Many cases of children and teenagers were removed from their families due to Mediterranean customs where giving a fifteen-year-old boy a little wine on Sundays was part of their cultural background. Despite all these battles, these migrants, whom Pelaggi noted were primarily from Genoa, Piedmont, Naples, and Calabria, managed not only to maintain their culinary and cultural traditions but also to crystallize, at some point, within American society and cuisine. Unlike other emigrants, such as Germans, Irish, and Spaniards, who quickly abandoned their traditions, Italians were the only ones to keep them strong.

The moment of crystallization, or acceptance, by American society regarding Italian food is particularly interesting. What was once "forbidden" became "exotic" cuisine. With a photo from a 1950s Vogue article, journalist Di Matteo showed the many attendees in Montecitorio's press room how there was a genuine education about Italian food in America. A model demonstrated how to eat spaghetti, how to twirl them around a spoon—a practice that is no longer common in Italy but was once customary—until they could savor it as new, innovative, and exotic food. Certainly, adaptation was inevitable.
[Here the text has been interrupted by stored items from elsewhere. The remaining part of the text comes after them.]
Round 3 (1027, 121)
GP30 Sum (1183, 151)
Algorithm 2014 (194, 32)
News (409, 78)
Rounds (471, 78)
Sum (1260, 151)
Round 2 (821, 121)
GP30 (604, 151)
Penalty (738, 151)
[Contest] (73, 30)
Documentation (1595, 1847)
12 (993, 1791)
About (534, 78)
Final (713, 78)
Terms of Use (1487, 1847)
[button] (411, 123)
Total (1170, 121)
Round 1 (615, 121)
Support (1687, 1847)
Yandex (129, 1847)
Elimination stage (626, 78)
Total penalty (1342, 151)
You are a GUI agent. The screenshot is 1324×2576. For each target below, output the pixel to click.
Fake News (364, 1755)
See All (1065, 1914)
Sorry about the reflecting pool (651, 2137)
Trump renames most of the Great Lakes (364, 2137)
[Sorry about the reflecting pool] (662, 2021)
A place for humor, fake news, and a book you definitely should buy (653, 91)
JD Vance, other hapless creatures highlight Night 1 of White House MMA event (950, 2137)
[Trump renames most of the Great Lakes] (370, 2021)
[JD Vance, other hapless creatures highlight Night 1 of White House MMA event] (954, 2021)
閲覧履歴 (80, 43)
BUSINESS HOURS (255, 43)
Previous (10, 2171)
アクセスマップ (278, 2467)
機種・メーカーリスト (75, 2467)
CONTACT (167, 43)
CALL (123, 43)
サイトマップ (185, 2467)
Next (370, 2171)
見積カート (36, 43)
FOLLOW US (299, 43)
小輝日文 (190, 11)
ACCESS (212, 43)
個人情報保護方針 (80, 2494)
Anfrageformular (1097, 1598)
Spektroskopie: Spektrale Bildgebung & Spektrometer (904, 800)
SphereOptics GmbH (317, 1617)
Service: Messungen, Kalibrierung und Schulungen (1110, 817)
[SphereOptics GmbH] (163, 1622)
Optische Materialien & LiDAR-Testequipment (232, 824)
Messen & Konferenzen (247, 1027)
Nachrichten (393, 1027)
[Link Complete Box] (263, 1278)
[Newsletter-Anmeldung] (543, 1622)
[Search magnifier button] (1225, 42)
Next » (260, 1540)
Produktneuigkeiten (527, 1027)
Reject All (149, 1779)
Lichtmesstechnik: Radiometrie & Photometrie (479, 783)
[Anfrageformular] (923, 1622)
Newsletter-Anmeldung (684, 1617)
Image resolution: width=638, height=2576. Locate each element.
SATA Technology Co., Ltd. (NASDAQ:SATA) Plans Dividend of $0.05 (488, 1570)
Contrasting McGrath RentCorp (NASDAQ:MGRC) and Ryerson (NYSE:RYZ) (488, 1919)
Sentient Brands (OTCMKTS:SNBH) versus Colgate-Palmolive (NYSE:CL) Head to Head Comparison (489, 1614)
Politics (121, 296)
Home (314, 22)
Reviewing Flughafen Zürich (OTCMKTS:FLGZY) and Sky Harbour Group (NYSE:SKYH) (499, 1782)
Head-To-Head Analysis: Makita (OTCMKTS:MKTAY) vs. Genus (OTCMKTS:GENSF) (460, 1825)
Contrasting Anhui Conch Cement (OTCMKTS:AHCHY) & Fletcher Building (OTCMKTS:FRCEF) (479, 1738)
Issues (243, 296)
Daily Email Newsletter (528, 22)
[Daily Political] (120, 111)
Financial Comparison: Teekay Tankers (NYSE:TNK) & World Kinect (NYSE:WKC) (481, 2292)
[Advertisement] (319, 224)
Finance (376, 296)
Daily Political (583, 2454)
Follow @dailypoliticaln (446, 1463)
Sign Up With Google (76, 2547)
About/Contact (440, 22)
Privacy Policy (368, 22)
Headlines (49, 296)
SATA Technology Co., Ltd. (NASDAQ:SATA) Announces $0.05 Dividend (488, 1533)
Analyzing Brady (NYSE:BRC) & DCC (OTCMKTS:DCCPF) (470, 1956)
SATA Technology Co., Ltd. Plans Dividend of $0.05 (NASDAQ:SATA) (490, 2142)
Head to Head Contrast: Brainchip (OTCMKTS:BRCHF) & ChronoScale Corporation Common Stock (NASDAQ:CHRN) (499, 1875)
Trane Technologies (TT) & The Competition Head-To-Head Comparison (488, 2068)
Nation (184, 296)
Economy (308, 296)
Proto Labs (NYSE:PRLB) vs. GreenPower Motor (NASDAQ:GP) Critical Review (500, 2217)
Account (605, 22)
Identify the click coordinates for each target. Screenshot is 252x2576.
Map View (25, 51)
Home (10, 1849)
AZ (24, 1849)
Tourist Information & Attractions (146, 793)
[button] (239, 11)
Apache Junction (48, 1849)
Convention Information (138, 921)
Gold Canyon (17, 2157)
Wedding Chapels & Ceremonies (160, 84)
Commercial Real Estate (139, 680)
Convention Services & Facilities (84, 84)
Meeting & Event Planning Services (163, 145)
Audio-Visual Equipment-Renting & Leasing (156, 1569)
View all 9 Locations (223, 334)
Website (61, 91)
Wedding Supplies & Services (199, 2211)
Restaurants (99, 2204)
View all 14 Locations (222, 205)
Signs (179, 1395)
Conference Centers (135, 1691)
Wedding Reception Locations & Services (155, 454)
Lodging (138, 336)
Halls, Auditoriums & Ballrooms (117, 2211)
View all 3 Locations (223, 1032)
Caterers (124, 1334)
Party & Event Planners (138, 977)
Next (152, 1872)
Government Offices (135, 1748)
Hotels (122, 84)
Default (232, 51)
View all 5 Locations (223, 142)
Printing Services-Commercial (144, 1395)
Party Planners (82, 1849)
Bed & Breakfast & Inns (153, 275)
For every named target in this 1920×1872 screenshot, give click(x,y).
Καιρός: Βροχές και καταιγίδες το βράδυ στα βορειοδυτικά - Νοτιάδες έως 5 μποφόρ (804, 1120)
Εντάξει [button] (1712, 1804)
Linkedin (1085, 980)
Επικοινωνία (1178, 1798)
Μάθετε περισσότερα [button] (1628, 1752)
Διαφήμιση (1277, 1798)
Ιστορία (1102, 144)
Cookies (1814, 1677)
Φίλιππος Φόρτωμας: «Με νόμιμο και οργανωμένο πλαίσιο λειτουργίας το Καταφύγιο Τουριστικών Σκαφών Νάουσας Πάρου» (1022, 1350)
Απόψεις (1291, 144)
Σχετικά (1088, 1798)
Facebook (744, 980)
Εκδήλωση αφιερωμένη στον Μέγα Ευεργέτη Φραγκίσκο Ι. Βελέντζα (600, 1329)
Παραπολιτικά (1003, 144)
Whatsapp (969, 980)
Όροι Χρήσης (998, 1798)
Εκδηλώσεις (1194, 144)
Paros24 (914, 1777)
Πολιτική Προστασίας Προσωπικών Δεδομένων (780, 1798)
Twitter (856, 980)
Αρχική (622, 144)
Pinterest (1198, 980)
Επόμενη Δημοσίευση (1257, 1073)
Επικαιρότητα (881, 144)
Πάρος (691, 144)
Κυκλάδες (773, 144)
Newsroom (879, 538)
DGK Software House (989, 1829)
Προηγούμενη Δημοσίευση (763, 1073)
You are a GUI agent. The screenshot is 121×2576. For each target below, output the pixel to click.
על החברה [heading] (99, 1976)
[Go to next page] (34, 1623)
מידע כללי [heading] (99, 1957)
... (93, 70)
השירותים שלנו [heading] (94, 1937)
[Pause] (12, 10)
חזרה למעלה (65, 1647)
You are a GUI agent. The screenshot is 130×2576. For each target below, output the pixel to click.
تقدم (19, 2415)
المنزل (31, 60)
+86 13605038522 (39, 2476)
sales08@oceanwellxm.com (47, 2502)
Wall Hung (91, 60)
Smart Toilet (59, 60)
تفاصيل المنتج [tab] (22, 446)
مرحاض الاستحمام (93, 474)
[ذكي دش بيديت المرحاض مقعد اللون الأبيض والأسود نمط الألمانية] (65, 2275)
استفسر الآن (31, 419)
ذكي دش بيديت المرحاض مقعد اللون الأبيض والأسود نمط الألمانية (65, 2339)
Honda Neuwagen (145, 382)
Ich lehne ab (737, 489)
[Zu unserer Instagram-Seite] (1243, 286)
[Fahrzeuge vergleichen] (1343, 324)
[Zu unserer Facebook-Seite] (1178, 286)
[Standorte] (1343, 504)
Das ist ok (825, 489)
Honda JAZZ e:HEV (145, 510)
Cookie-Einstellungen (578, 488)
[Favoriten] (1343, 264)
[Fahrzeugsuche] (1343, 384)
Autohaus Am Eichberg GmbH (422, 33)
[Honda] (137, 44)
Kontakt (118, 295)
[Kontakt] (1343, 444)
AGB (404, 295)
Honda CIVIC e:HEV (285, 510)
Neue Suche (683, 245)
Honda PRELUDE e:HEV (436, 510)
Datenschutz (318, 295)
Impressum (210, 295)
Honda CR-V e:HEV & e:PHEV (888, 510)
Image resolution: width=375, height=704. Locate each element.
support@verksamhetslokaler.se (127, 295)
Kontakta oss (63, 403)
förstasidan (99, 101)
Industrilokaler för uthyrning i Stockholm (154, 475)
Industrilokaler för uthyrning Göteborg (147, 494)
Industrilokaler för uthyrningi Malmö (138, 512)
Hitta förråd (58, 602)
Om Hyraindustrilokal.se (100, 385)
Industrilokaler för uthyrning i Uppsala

This change is evident in the cuisine, where "hybrid" dishes like chicken parmigiana and spaghetti with meatballs, though inspired by tradition, adapted to the tastes and ingredients available in America, and the opportunity to finally eat meat, which was scarce among the poor in Italy.

The book's presentation highlighted how the stories of emigrants from yesterday and today are linked by a red thread of courage, adaptation, and love for their roots. Angelo Iovine, with his mental recipe book and Mediterranean lifestyle, represents not only a historical figure but also a symbol of resilience and hope for the new generations of Italians abroad. In an era when the Mediterranean diet is recognized as UNESCO heritage, Angelo's story reminds us of the importance of living in harmony with ourselves and others, keeping traditions alive. The project is supported not only by Italian-Americans but also by the new generation of Italians in America who strengthen this transatlantic bond every day. Import-export companies, ensuring maximum distribution of Italian products in America; professionals specializing in resolving the bureaucratic hurdles of Italian brands in America; yacht management companies arriving in Italy; and restaurant professionals, the first to promote Italian cuisine as intangible heritage between sustainability and biocultural diversity, for which Italy is a candidate for UNESCO 2025. Italian language experts who daily spread and promote the language of the Belpaese in America after years of being banned within families. If in the past Italian immigrants struggled not to speak Italian at home, and if they did, it was in dialect, today Italian-Americans feel the need to reclaim a language that is part of their childhood and, above all, of their cultural and historical identity and heritage. The bond between Italy and America grows stronger.